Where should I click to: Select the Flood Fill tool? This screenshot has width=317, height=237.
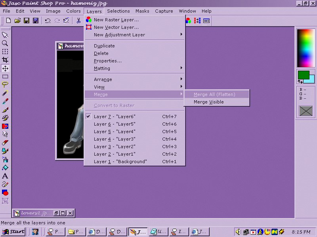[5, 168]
* * * * *
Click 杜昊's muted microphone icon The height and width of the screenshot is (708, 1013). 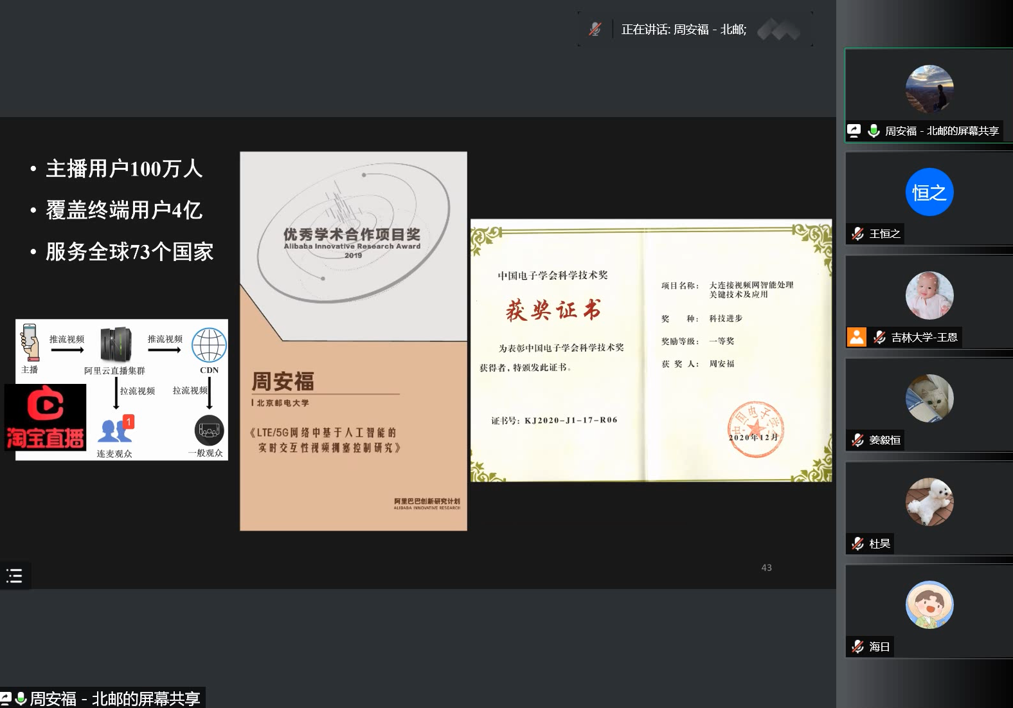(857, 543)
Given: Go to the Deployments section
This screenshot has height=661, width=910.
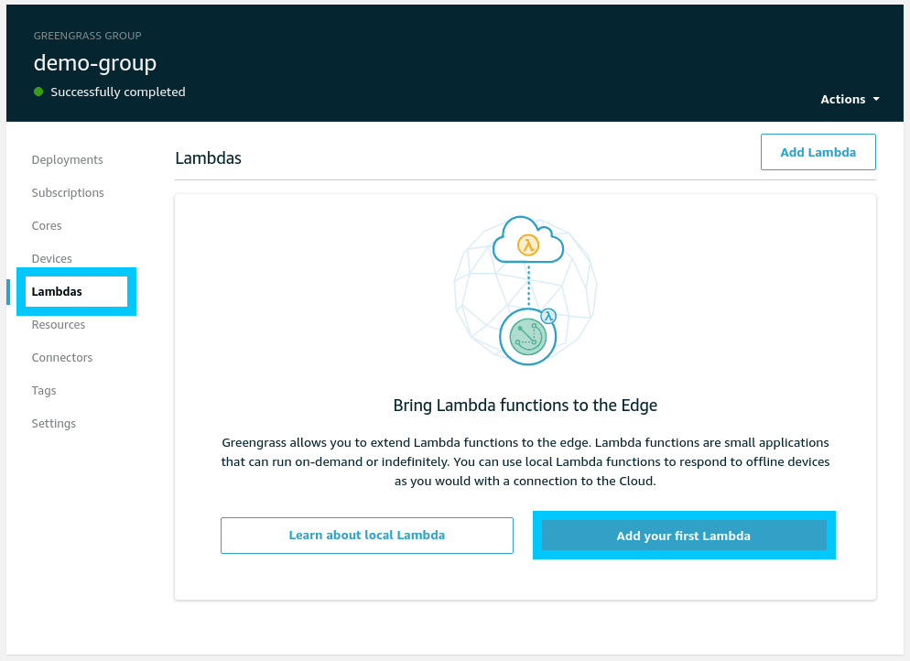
* * * * *
Output exactly one stretch of the listing: from the line containing "Given: Go to the Deployments section" through the line containing "This screenshot has height=661, width=910.", both end lines included.

## Response below
Given: Go to the Deployments section
This screenshot has height=661, width=910.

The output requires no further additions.